Before MAJOR and MINTON, Circuit Judges, and LINDLEY, District Judge.

MINTON, Circuit Judge.

The plaintiff, a Michigan corporation and the insurer of the employer of one Charles E. Burden, paid workmen's compensation awarded to and accepted by Burden on July 1, 1946, and brought suit on April 9, 1947, against the defendant, a citizen of Indiana, alleging that Burden's injuries, sustained on November 16, 1943, had been caused by the defendant's negligent operation of an automobile. The defendant's answer pleaded the two-year statute of limitations in personal injury cases,1 and the District Court gave summary judgment for the defendant, from which judgment the plaintiff has appealed.
========
▶ [Set problem A] Please change "policy" to "contract" in the records from the line with "Where should I click to: Select the policy" to the line with "Screen dimensions: 600x293 tap(282, 214)", and give back only those lines.
These records are unrelated to the court opinion.

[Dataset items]
========
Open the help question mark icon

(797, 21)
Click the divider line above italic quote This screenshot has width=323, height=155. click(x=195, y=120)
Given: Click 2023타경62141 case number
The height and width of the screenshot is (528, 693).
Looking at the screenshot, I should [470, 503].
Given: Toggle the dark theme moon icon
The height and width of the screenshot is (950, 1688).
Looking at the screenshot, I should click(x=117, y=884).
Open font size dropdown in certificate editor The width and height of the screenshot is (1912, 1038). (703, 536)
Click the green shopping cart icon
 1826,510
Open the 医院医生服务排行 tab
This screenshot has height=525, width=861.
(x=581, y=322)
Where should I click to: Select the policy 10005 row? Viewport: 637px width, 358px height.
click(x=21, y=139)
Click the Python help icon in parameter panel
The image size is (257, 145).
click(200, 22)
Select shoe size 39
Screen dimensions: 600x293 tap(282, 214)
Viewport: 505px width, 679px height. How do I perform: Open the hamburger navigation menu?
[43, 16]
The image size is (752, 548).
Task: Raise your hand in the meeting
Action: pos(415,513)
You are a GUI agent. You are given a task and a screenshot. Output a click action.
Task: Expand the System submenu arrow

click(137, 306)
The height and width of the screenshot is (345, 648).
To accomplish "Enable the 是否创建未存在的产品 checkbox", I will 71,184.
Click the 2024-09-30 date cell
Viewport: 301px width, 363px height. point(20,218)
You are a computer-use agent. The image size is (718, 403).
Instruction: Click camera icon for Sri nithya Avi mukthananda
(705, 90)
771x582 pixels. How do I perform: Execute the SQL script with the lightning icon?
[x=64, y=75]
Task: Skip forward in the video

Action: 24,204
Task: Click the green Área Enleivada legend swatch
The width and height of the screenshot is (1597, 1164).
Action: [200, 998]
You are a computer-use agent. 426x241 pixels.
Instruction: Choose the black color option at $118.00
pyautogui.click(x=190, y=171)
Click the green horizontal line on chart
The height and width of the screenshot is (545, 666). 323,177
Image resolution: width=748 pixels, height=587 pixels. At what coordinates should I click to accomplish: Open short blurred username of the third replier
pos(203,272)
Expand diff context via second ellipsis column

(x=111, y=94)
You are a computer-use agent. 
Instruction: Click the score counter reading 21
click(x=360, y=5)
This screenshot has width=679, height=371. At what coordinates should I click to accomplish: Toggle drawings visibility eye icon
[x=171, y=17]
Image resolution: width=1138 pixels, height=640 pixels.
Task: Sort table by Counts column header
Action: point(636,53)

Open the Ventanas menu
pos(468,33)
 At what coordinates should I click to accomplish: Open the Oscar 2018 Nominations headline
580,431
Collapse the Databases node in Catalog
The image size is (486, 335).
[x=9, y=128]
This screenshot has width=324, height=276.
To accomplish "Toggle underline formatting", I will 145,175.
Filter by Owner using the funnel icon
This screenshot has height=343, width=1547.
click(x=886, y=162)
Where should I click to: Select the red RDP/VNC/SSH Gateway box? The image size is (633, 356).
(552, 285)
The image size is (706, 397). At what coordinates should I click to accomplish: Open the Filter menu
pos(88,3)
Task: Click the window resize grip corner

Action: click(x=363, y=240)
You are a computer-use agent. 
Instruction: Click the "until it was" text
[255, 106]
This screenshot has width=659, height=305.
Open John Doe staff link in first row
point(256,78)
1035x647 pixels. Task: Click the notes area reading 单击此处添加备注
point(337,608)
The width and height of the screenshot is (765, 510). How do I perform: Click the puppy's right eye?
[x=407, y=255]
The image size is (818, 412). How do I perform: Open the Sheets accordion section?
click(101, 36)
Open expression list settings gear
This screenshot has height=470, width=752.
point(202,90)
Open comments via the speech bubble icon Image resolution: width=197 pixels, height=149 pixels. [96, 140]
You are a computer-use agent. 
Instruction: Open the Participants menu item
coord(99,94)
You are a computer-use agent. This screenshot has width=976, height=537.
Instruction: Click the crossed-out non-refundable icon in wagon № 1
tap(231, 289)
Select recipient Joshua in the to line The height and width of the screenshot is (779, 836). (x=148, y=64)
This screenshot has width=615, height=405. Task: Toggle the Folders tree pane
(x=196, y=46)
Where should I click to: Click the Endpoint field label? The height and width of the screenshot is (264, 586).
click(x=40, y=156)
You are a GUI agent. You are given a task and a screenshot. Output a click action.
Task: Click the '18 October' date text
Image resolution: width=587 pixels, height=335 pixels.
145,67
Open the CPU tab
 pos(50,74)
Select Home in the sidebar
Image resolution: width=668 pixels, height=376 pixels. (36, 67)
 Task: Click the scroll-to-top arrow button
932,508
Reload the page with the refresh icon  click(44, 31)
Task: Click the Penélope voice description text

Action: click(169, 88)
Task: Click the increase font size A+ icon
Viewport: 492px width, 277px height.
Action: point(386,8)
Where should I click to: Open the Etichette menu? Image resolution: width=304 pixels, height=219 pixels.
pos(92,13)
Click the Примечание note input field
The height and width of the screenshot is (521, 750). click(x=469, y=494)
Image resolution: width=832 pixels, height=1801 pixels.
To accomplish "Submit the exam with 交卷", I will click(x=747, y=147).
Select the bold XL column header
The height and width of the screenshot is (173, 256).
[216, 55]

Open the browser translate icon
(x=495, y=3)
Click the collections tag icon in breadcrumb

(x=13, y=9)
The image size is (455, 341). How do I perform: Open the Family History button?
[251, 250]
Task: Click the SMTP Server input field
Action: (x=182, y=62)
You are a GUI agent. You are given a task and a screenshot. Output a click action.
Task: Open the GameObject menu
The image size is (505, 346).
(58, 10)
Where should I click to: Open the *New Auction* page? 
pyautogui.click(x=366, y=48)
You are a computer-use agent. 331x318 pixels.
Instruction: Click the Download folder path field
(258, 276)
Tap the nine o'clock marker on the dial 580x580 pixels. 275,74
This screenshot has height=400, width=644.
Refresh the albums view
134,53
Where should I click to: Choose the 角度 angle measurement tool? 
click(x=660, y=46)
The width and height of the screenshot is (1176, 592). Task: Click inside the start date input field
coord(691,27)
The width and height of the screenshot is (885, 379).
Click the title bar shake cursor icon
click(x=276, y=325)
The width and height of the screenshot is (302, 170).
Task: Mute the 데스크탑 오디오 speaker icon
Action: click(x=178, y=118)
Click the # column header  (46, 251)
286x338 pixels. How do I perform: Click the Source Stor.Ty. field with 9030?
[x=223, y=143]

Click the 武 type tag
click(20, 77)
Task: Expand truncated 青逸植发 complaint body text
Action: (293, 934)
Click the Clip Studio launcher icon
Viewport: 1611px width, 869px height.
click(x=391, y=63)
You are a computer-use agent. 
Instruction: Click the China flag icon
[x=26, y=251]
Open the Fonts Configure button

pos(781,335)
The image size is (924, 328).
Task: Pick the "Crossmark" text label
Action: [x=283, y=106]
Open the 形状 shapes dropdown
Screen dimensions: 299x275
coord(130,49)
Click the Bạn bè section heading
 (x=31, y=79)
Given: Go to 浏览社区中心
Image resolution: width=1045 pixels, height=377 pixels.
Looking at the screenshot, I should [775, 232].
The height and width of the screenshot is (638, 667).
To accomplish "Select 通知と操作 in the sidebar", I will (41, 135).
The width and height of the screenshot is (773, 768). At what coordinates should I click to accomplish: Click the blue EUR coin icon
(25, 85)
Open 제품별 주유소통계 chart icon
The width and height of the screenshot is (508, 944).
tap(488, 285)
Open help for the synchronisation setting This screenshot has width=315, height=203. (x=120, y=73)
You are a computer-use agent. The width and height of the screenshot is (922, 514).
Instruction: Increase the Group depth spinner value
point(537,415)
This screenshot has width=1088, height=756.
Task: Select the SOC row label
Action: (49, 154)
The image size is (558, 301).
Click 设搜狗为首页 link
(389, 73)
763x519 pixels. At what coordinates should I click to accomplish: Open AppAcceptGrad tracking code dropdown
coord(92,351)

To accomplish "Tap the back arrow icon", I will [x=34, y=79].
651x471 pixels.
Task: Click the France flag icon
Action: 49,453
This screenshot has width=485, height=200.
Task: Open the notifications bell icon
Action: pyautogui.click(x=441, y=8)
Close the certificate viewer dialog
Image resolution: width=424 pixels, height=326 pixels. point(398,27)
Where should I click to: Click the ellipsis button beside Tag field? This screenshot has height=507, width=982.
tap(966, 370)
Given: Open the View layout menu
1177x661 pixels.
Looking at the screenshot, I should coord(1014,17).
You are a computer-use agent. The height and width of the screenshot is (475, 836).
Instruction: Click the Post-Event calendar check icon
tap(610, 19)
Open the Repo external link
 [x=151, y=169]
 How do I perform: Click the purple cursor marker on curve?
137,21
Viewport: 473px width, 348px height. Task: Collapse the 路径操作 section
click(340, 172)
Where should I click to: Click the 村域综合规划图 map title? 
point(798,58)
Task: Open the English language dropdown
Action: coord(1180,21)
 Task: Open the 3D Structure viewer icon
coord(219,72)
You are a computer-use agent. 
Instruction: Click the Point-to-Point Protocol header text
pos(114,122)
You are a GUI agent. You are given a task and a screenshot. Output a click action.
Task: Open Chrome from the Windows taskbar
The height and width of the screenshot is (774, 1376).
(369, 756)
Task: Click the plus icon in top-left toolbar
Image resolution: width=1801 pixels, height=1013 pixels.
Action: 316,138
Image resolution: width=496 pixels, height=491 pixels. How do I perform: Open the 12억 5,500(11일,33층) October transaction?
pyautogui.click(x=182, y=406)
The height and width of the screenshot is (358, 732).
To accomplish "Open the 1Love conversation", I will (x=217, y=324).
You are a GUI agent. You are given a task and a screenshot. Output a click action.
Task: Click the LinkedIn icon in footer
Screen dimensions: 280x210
========
▶ [Set problem B] Go on with the court opinion on the insurer's compensation suit from where it stops.

▶ [Exercise answer A]
Where should I click to: Select the contract 10005 row? Viewport: 637px width, 358px height.
click(x=21, y=139)
Click the Python help icon in parameter panel
The image size is (257, 145).
click(200, 22)
Select shoe size 39
Screen dimensions: 600x293 tap(282, 214)

▶ [Exercise answer B]
Under the Workmen's Compensation Act of Indiana an employee now must file claim for compensation within two years from the accident.2 At the time of the accident here involved, Section 13 of the Act provided that upon payment and acceptance of an award, the employer might file claim against the person in whom legal liability for damages existed.3 An action by the employer also had to be filed within two years after the accident. Fidelity & Casualty Co. of New York v. Miller, 111 Ind.App. 308, 314, 38 N.E.2d 279, 281. The requirement that the employer's claim against the person legally liable had to be filed within the same period of time after the accident, two years, within which the employee had to file his claim against the employer often made the employer's right of action worthless. The employee's claim against the employer might not be filed until the two-year period was almost up, and the award made some time thereafter. As the employer's right to bring the action did not accrue until he had paid or had become liable to pay the award, the employer's right often did not accrue until the two-year statute had run.

In order to remedy this situation, the Indiana Legislature amended Section 13 of the Act. The section as amended, which became effective April 1, 1945, was enacted in its entirety as set forth in the margin.4 (The italicized part of the section represents the amendment.)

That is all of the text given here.